ML reinforcement model for the game of Go https://www.nature.com/articles/nature24270 agz_unformatted_nature.pdf
This project implements a simplified version of DeepMind's AlphaZero algorithm to play the game of Go on a 5×5 board. Leveraging reinforcement learning (RL) without any human data, the system learns to achieve superhuman performance through self-play and Monte Carlo Tree Search (MCTS).
Key features:
- Inspired by Google DeepMind’s AlphaZero, achieving superhuman strength in board games.
- Pure RL approach: no human games or expert data used.
- Configurable board size (default 5×5, easily adjustable).
- Endgame and win conditions are tweaked for simplicity.
- Pretrained model (
model_19.pt) included for instant play.
Go is an ancient two-player strategy board game with simple rules but immense complexity:
- Board: Traditional sizes are 19×19, 13×13, or 9×9; here we use 5×5 for faster training and experimentation.
- Stones: Black and White alternate placing stones on empty intersections.
- Groups & Liberties: Connected stones form a group; liberties are adjacent empty points.
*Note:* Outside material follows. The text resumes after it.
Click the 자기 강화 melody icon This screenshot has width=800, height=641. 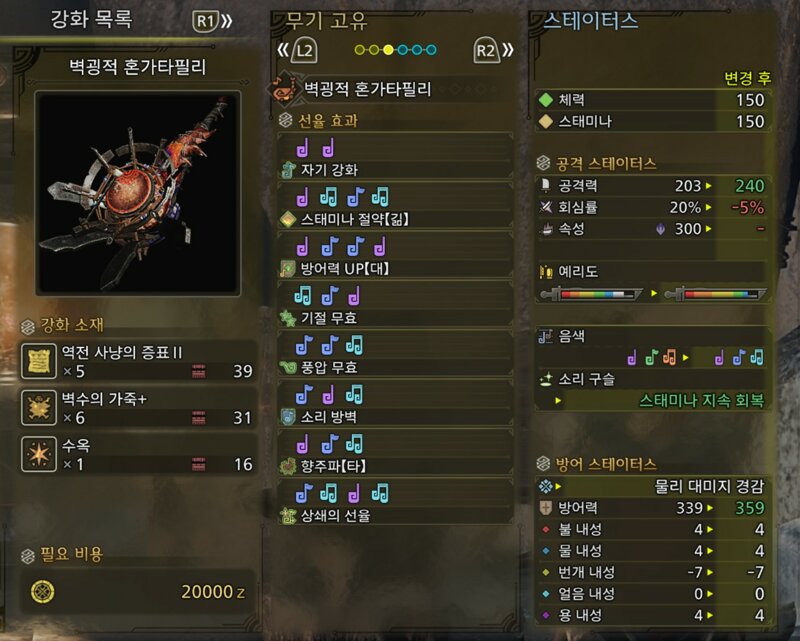288,169
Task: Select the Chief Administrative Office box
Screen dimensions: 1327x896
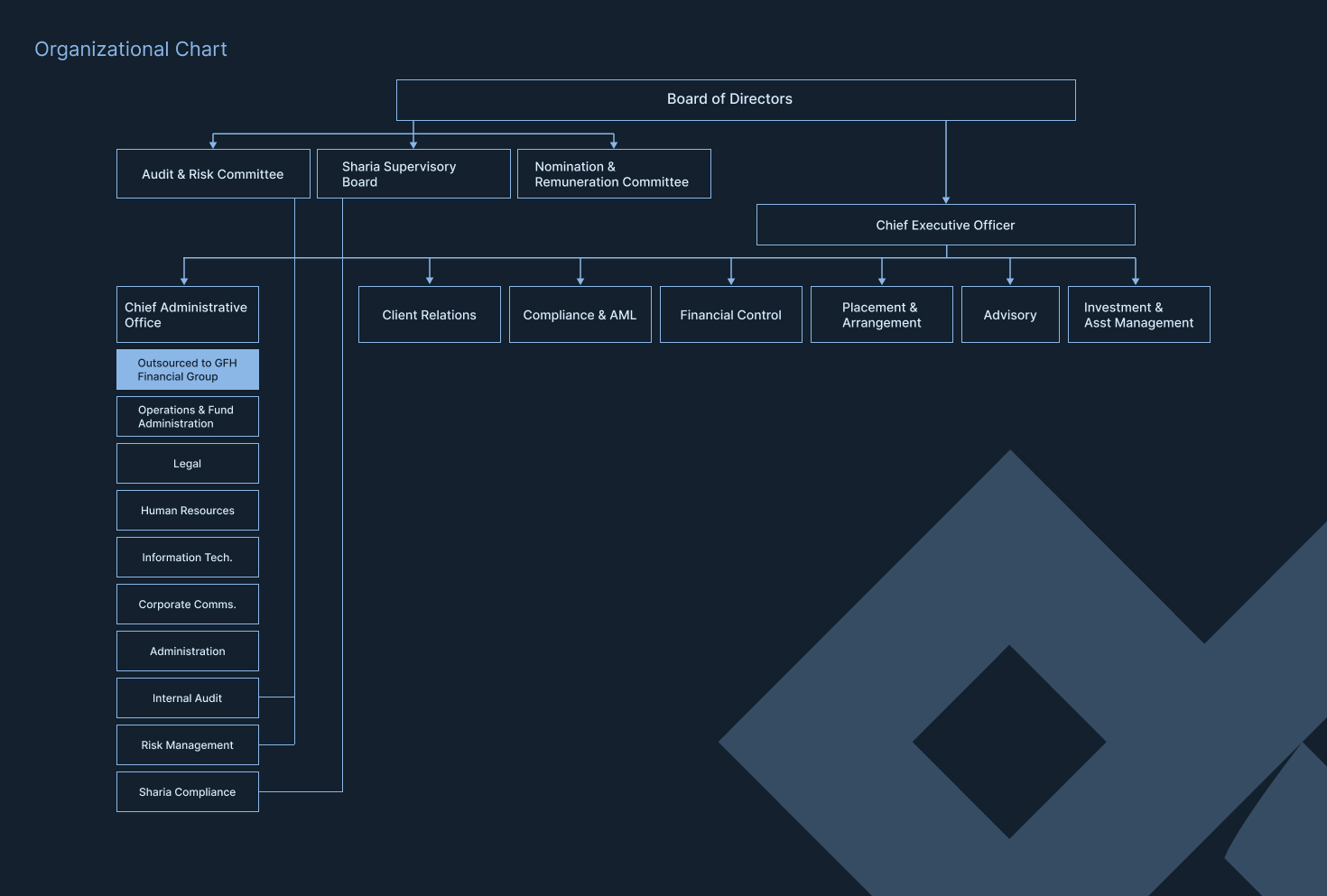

Groups without liberties are captured and removed.
- Objective: Surround more territory (empty points) and capture opponent stones. In this simplified version, the winner is decided by stone count when no legal moves remain or a line of identical stones dominates.
Despite its simple rules, Go’s game-tree complexity on a 5×5 board is already on the order of 3.1×10⁶ possible positions; a 19×19 board has ~10¹⁷⁰ possibilities.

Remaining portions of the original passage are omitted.